* _TASK_
Reproduce, exactly, the lines of the material below from the line containing "You are a computer-use" through the line containing "Instruction: Open the help question mark icon", with both end lines included and nothing else.

* _GIVEN ENTRIES_

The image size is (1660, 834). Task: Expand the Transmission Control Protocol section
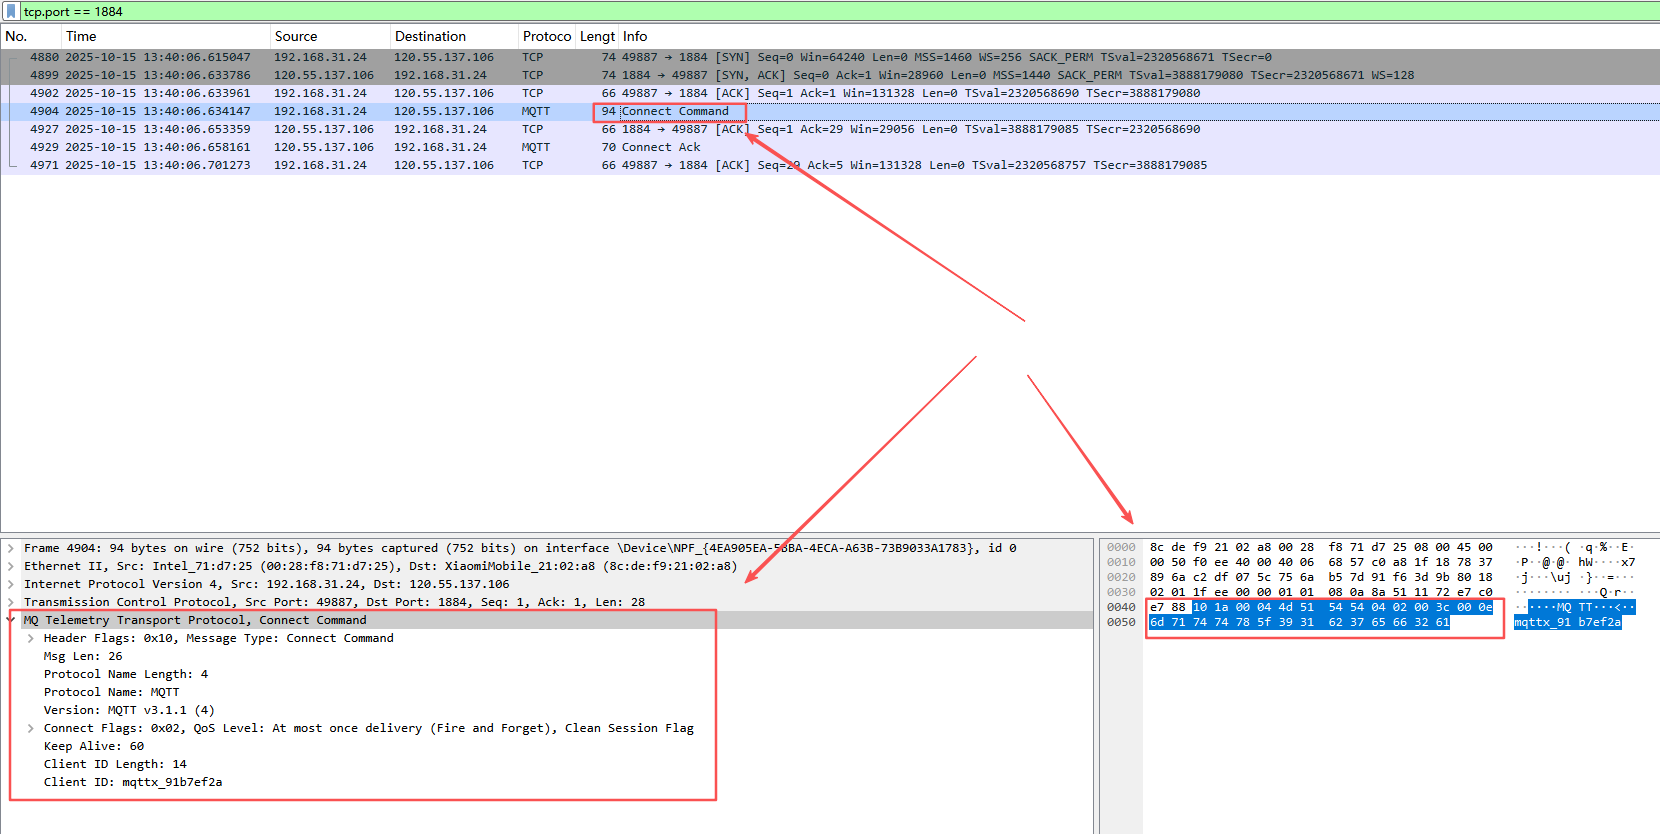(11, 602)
---
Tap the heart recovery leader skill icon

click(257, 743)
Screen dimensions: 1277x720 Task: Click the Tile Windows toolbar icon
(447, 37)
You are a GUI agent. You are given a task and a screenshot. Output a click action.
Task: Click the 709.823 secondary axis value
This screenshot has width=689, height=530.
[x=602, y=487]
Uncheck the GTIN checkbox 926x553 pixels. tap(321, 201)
==
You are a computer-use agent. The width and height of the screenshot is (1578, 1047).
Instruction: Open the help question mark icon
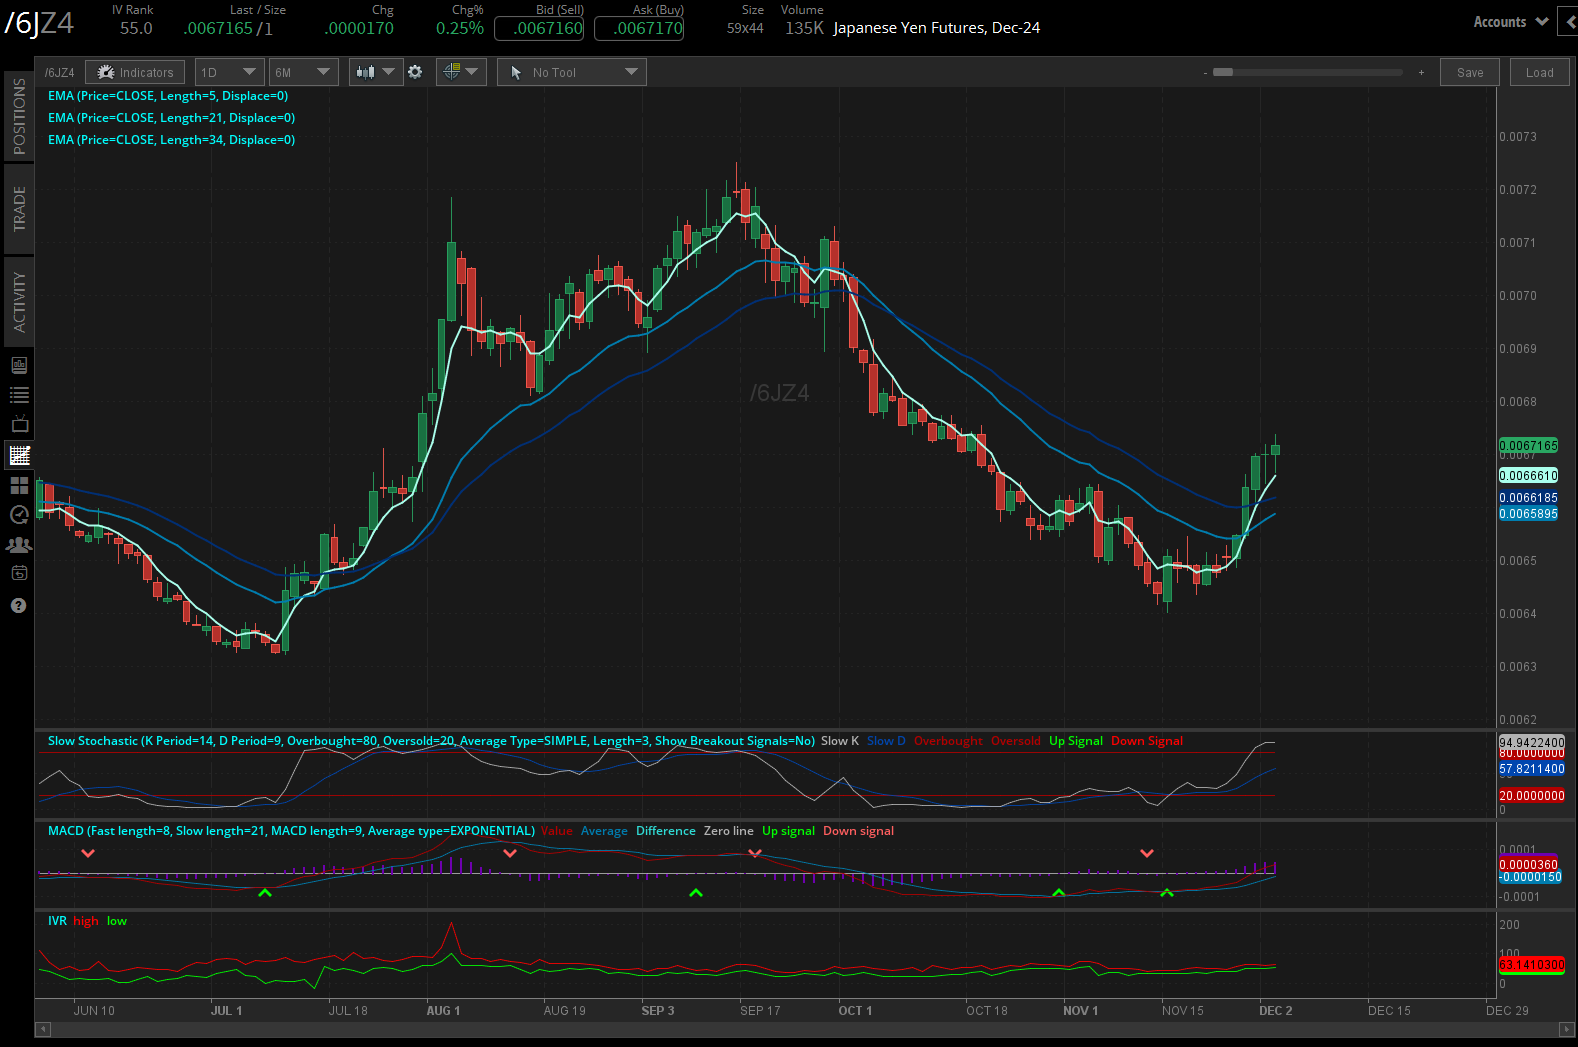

* _SOLVED EXERCISE_
You are a computer-use agent. The width and height of the screenshot is (1578, 1047).
Instruction: Open the help question mark icon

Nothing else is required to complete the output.